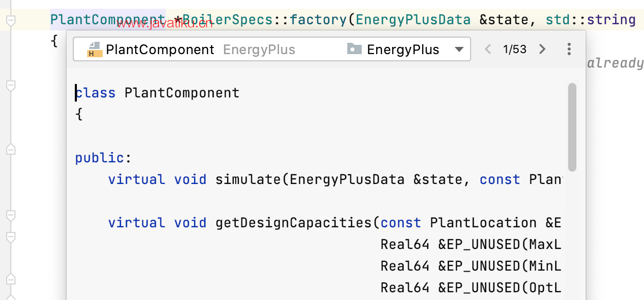Click the getDesignCapacities method name
This screenshot has height=300, width=644.
(x=294, y=223)
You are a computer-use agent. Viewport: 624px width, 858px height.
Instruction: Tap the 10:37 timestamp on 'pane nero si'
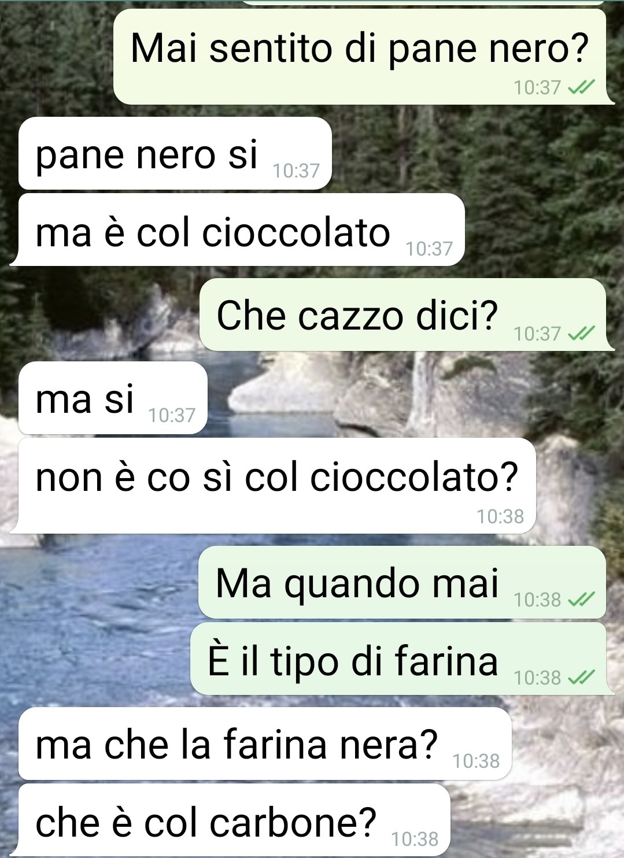coord(296,171)
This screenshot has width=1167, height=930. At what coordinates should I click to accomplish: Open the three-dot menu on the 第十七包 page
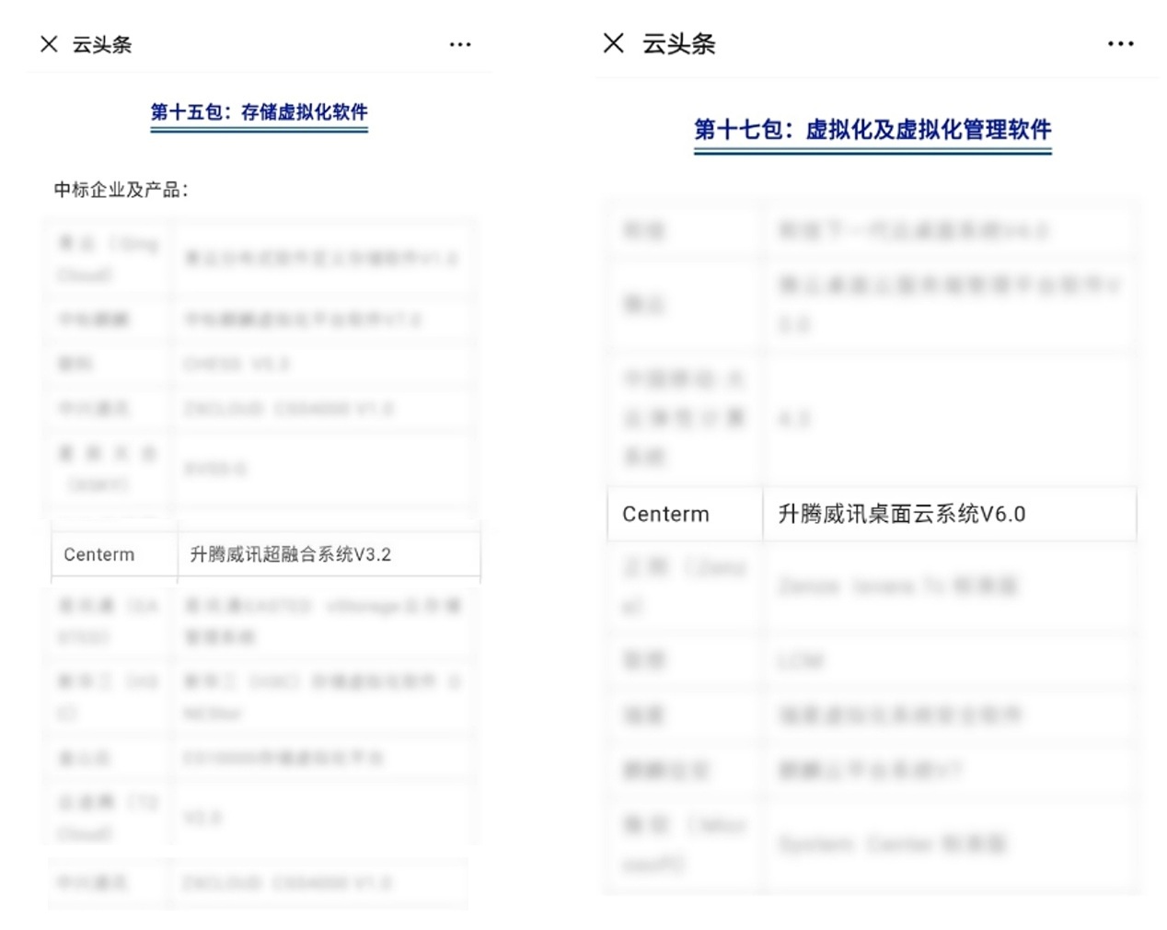pos(1120,43)
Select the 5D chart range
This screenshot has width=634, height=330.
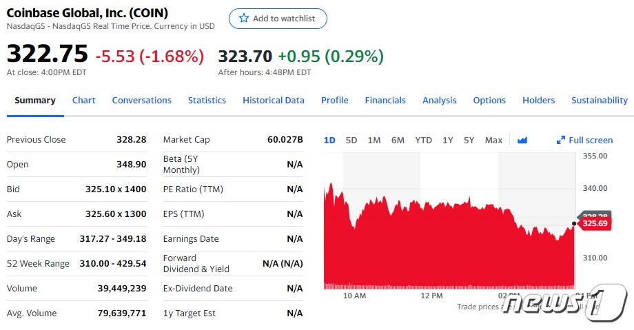(x=351, y=140)
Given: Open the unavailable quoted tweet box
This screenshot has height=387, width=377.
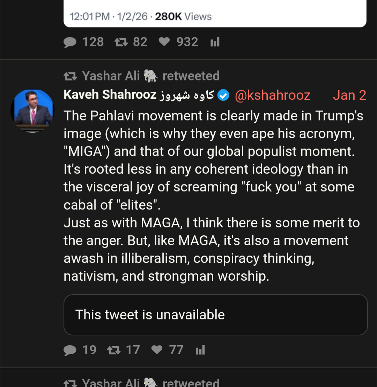Looking at the screenshot, I should 215,315.
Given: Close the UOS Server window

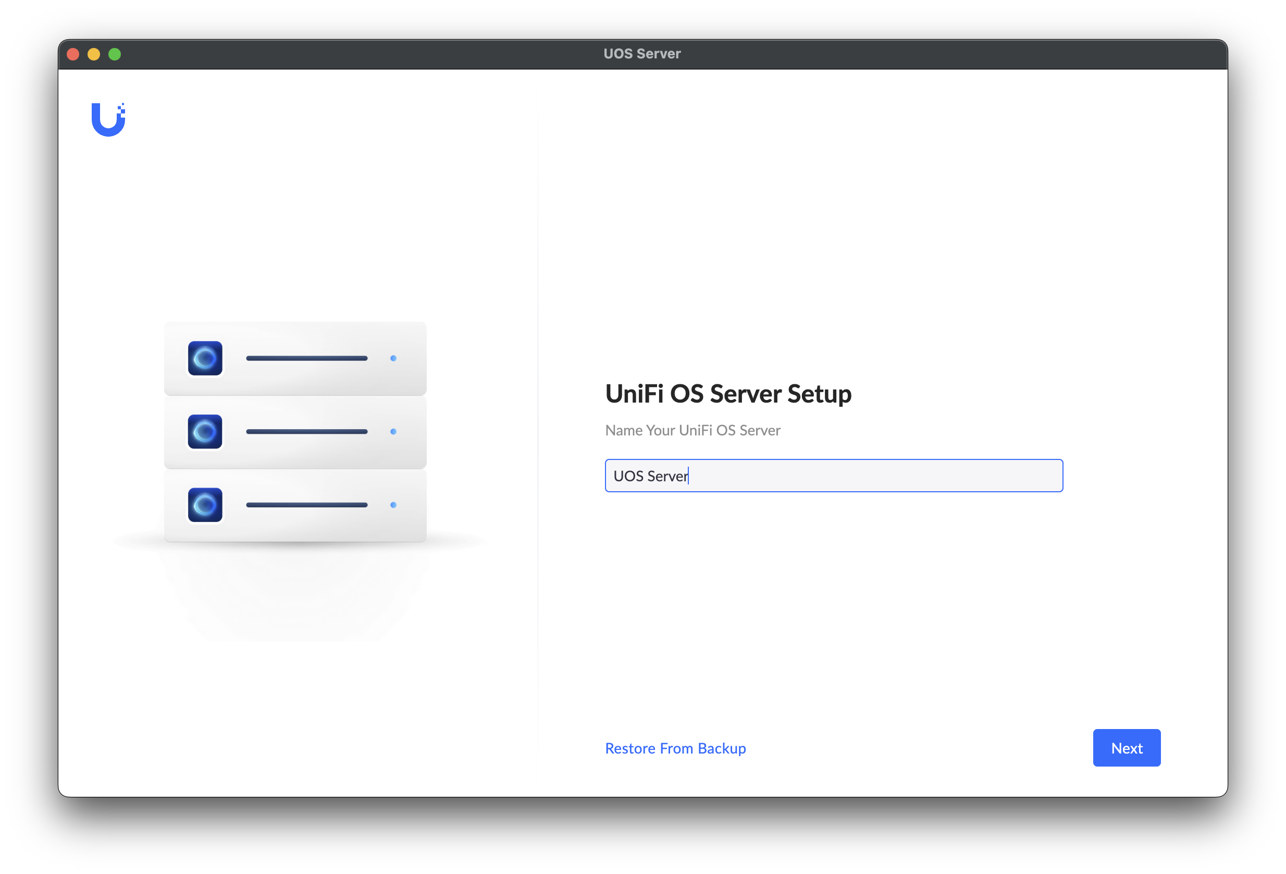Looking at the screenshot, I should (73, 54).
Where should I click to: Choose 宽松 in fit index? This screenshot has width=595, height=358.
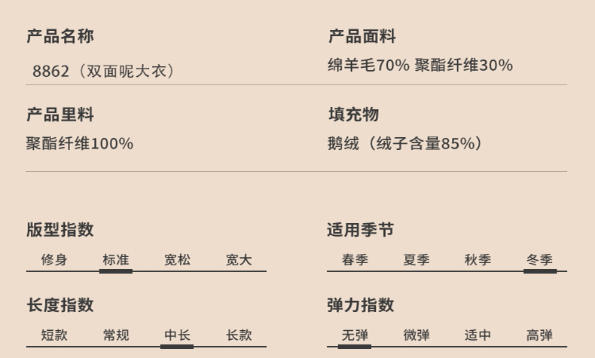(x=177, y=260)
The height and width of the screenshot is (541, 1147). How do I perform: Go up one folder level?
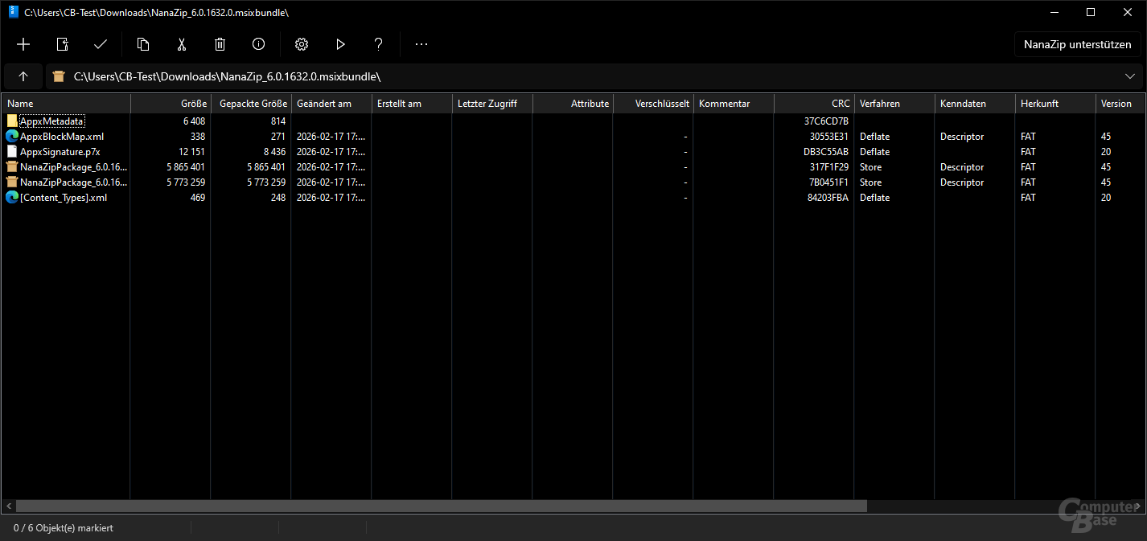click(23, 76)
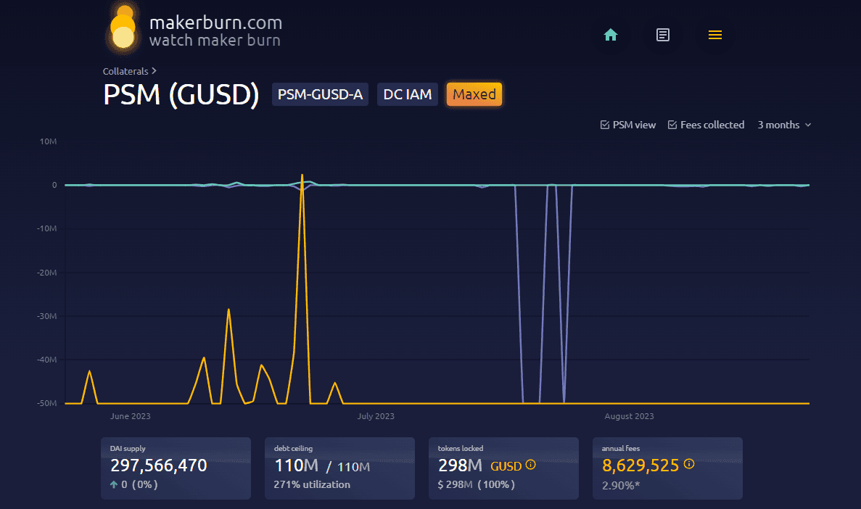This screenshot has width=861, height=509.
Task: Click the tallest yellow peak on chart
Action: (302, 176)
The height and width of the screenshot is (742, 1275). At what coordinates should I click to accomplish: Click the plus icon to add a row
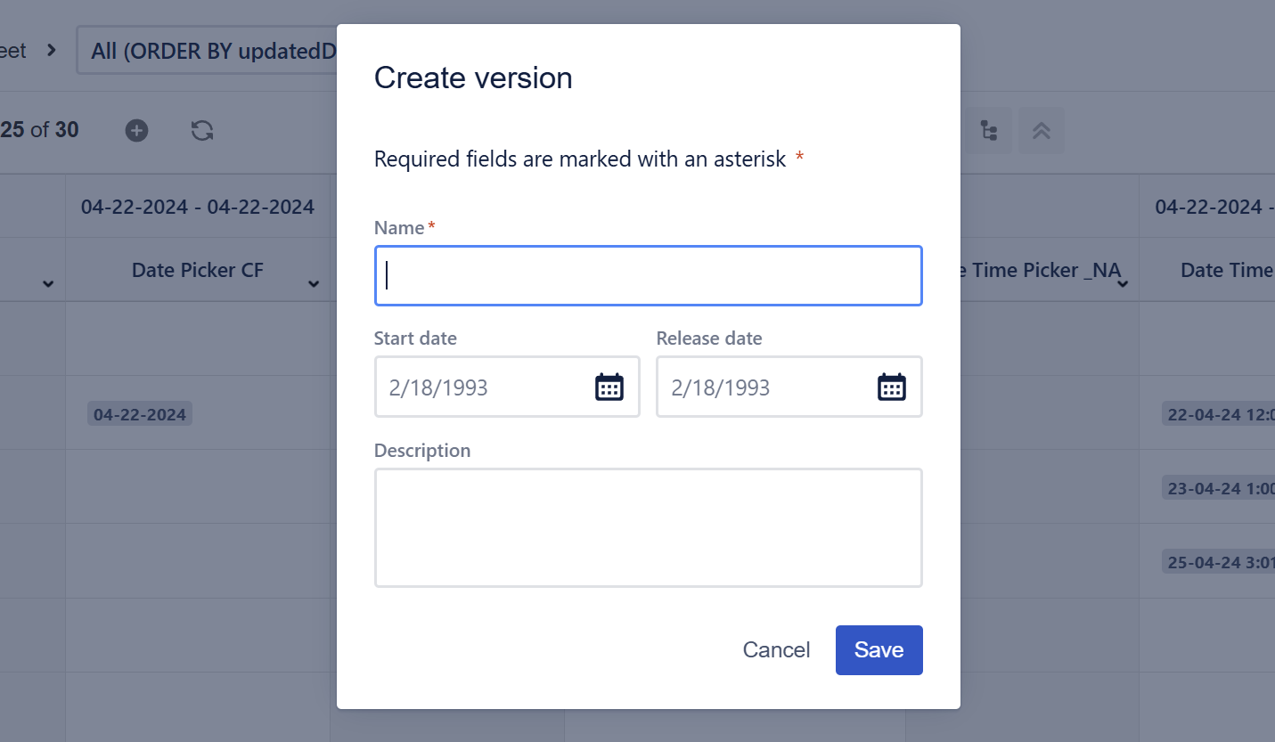(x=136, y=131)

--------

## WORK INSTRUCTIONS
Put every line of the items above into a Markdown table with the columns Row and Line. Leave out blank lines and the pictures.

## THE REPLY
| Row | Line |
|---|---|
| 1 | Click the getDesignCapacities method name |
| 2 | This screenshot has height=300, width=644. |
| 3 | (x=294, y=223) |
| 4 | You are a computer-use agent. Viewport: 624px width, 858px height. |
| 5 | Instruction: Tap the 10:37 timestamp on 'pane nero si' |
| 6 | coord(296,171) |
| 7 | This screenshot has width=1167, height=930. At what coordinates should I click to accomplish: Open the three-dot menu on the 第十七包 page |
| 8 | pos(1120,43) |
| 9 | Select the 5D chart range |
| 10 | This screenshot has width=634, height=330. |
| 11 | (x=351, y=140) |
| 12 | Given: Open the unavailable quoted tweet box |
| 13 | This screenshot has height=387, width=377. |
| 14 | Looking at the screenshot, I should 215,315. |
| 15 | Given: Close the UOS Server window |
| 16 | Looking at the screenshot, I should (73, 54). |
| 17 | Where should I click to: Choose 宽松 in fit index? This screenshot has width=595, height=358. |
| 18 | (x=177, y=260) |
| 19 | The height and width of the screenshot is (541, 1147). How do I perform: Go up one folder level? |
| 20 | click(23, 76) |
| 21 | This screenshot has width=861, height=509. |
| 22 | Task: Click the tallest yellow peak on chart |
| 23 | Action: (302, 176) |
| 24 | The height and width of the screenshot is (742, 1275). At what coordinates should I click to accomplish: Click the plus icon to add a row |
| 25 | (x=136, y=131) |